[[ Input for this task, beginning ]]

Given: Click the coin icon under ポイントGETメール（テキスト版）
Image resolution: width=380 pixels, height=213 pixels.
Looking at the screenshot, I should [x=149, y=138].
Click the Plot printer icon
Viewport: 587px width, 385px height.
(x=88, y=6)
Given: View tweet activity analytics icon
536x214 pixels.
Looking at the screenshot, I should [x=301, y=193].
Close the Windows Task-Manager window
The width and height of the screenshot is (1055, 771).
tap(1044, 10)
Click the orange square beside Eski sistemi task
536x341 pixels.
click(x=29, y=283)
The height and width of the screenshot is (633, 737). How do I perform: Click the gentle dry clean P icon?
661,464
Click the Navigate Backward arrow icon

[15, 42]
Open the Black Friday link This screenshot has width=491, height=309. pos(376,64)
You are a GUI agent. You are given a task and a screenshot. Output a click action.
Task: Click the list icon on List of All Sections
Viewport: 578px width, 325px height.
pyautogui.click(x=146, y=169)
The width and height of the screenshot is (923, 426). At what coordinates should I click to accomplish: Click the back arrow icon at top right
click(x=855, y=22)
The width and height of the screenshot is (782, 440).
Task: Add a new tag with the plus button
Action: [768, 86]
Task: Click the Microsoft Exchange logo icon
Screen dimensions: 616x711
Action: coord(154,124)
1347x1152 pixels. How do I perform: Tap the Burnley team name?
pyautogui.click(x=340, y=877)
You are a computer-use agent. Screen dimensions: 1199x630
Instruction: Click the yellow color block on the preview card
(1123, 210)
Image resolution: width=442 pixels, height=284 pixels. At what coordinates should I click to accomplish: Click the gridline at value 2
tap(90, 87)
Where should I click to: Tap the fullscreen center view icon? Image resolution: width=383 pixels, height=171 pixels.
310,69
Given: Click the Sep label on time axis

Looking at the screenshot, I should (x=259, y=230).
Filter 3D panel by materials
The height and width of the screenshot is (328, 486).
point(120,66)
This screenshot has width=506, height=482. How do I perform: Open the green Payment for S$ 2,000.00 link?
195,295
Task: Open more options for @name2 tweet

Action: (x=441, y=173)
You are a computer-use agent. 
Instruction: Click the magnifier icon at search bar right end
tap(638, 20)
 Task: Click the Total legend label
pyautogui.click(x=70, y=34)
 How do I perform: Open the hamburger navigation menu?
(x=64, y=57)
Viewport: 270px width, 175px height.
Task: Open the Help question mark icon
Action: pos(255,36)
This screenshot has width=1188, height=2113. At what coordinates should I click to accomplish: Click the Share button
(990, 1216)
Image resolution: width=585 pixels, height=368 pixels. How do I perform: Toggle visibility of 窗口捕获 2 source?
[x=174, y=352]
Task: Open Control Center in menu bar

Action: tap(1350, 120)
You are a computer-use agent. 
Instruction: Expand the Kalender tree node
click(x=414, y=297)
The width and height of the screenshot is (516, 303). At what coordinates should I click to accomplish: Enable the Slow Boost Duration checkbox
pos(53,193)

[[ Input for this task, end ]]

Wherever the string "agent" appears in the data above, copy the line it sits in.

You are a GUI agent. You are given a task and a screenshot. Output a click action.
You are a computer-use agent. Screen dimensions: 1199x630
You are a computer-use agent. 
You are a computer-use agent. 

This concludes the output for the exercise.